Physical violence is a non-negotiable issue.
This man is either a sociopath or a raging alcoholic ( I cant determine which from just the little info given) But regardless, he is most definitely not acting the way a normal Father would.
I realize the good intent in your advice and if it were just a situation of an argument, it would be applicable. But this situation is drastically more serious than that.
Simone is correct. Physical violence is NEVER an option in an argument. This is the very first principle which is taught in anger management classes.

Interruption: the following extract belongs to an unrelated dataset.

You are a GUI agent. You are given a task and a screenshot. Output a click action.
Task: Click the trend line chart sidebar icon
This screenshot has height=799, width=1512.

How do I know that? I had to hear my younger brother telling me about his court-mandated classes following a domestic violence arrest. The one thing that they kept trying to drill into their consciousness is that physical violence is NEVER AN OPTION.
And did he come up with his violent responses all on his own? Of course not. He learned it (literally) at his Father’s knee.
But these classes were 10+ years ago and evidently he got the message.
Unfortunately this young lady’s Father has yet to learn (or believe) this.
Unconditional acceptance is NOT going to convince him that he needs to put the brakes on his out of control violent behavior. Hopefully, at some point the law can step in and jerk a knot in his tail. Something needs to wake him up to reality.